You can further try and tweak your performance for example by using the new columnar storage (also based on Apache’s Parquet format).

I have to go for now. More later…

5 Likes

Wow! That is insane!!!
Thank you very much!

2 Likes

Regardless of @mlauber71 comprehensive example, I forgot to mentioned that

optimized for speed and may work for you also.

3 Likes

As already has been said: Don’t use loops. 165 million rows is pushing it anyway and then with loops. Overthink your processing logic.

Use better hardware. Shocking but in the big picture it’s often a very cheap solution compared to alternatives like your time spent on solving it on “mediocre” hardware. For sure one I would prefer before Big Data environments which doesn’t help you anything it just runs on your same laptop. In fact it probably just makes it slower because you then have more stuff running. Looking into big data technology should really only happen if a single machine can’t handle it anymore which takes a lot of data with modern hardware. You can get a 64-core workstation with like 256GB of RAM for around 10k-15k or use AWS. All simpler than an actual big data environment.

Loading it into a database can make sense depending on what you want to perform. Note: You can load it directly into one from a CSV, no need to use KNIME for that.

Having said that for pure number crunching, KNIME is pretty slow compared to say numpy/pandas. Not really a great answer for the KNIME forum but droppign down to pure python based workflow is another option.

Oh and what I forgot, what are the 12 columns? Just numbers? Long strings? or even images? Eg. the size of the data will also greatly matter at this scale.

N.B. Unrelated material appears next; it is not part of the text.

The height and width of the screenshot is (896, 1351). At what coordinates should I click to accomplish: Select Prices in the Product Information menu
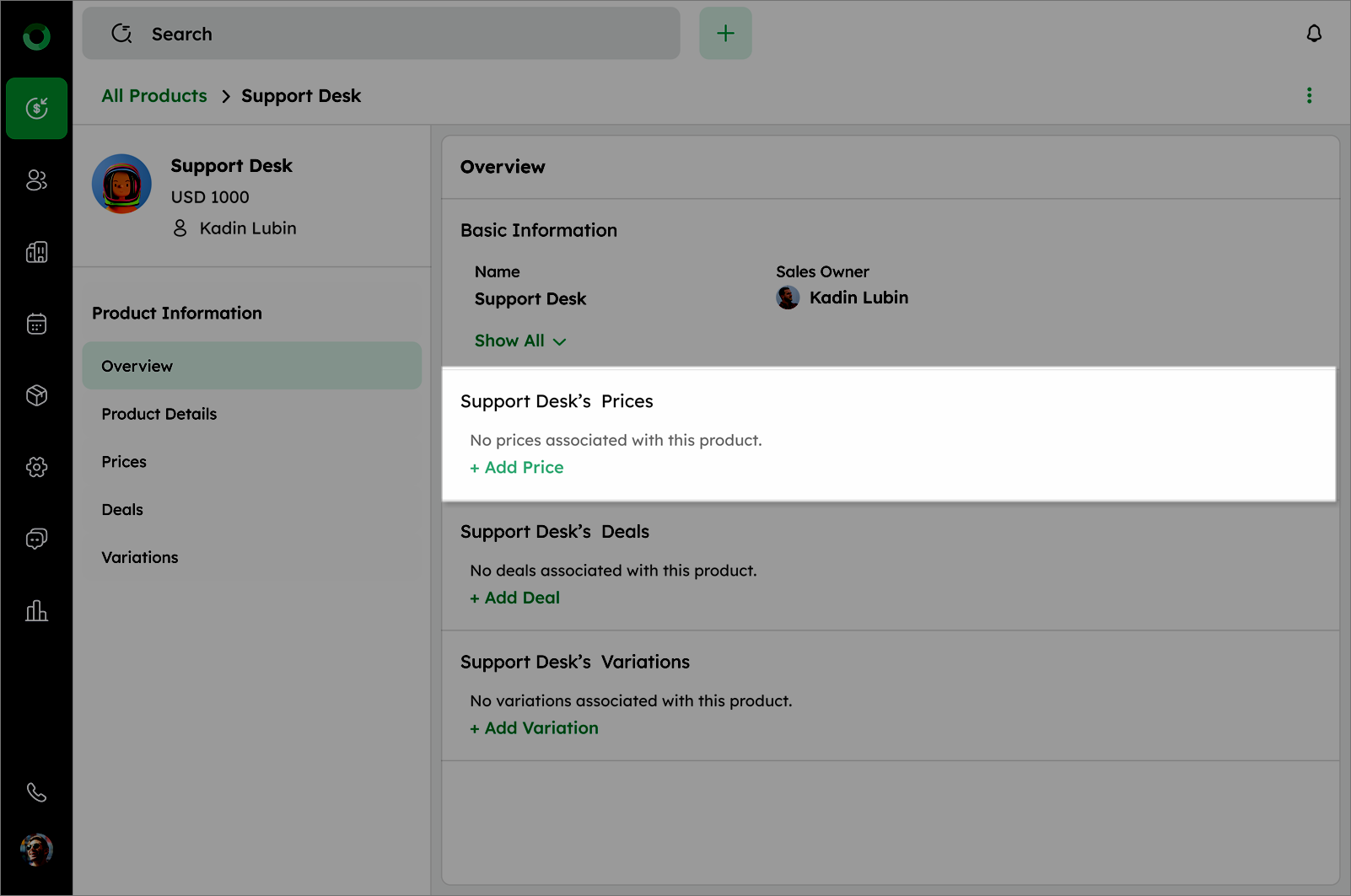[124, 462]
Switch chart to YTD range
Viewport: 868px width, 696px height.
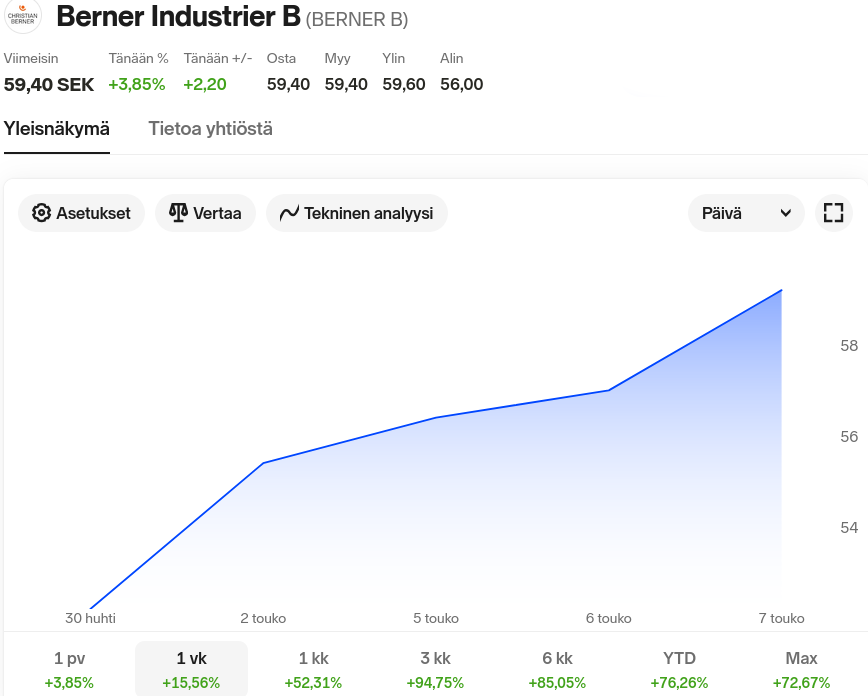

Thanks a lot for your comments.
The table contains luckily no pictures, but double, some integers and one string column. But you are right, it always depends on the data.
I am not sure, but I thought that Knime has around the same speed as python/pandas. But I didn’t ran any benchmarks…
Of course better hardware is always a easy way to get faster results… But … I work in a huge company with more than 200 k employes worldwide with highly standardized computer hardware. Which has a lot of advantages and some disadvantages, like we seldom have the latest hardware. For example my 600 € laptop at home (Lenovo Ideapad 5 with a Ryzen 5 CPU, 16 GB RAM) is much faster as most of the hardware here at work…

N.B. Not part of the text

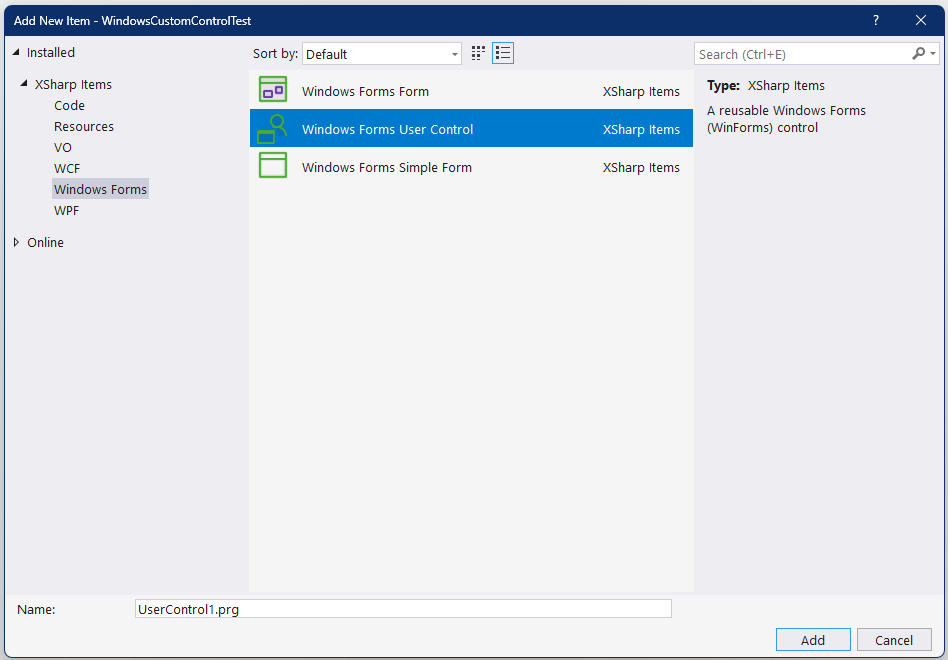Collapse the XSharp Items node
This screenshot has width=948, height=660.
click(25, 84)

Overthinking the loops in my workflow is probably the best way to improve the performance. We will see.
In the meantime I managed to push the table to a MySQL DB, which helps a lot. Especially when other colleagues want to analyze some parts of it.

2 Likes

Yeah, I expect the bigger the company the worse this bureaucracy and standardization gets. I would still push for better hardware, best include all your colleagues and even other teams that need something better. But yeah will take years, probably, to get there.
Also don’t get fooled by the $600 price tag. Depending on the exact model, these AMD Ryzen mobile CPUs are actually pretty much the fastest mobile CPUs available right now

@ActionAndi did you get the chance to try the New Columnar Table Backend? Already with the current implementation of CSV Readers we saw some speed-up when reading large files.

4 Likes

I’ve never heared about that. I’ll give it a try :slight_smile:
Thank you

2 Likes

If money isn’t a huge problem, you can look for a SaaS solution like a snowflake or acho studio for processing larger csv files. I paid the latter for a couple of months and it worked pretty great

This topic was automatically closed 182 days after the last reply. New replies are no longer allowed.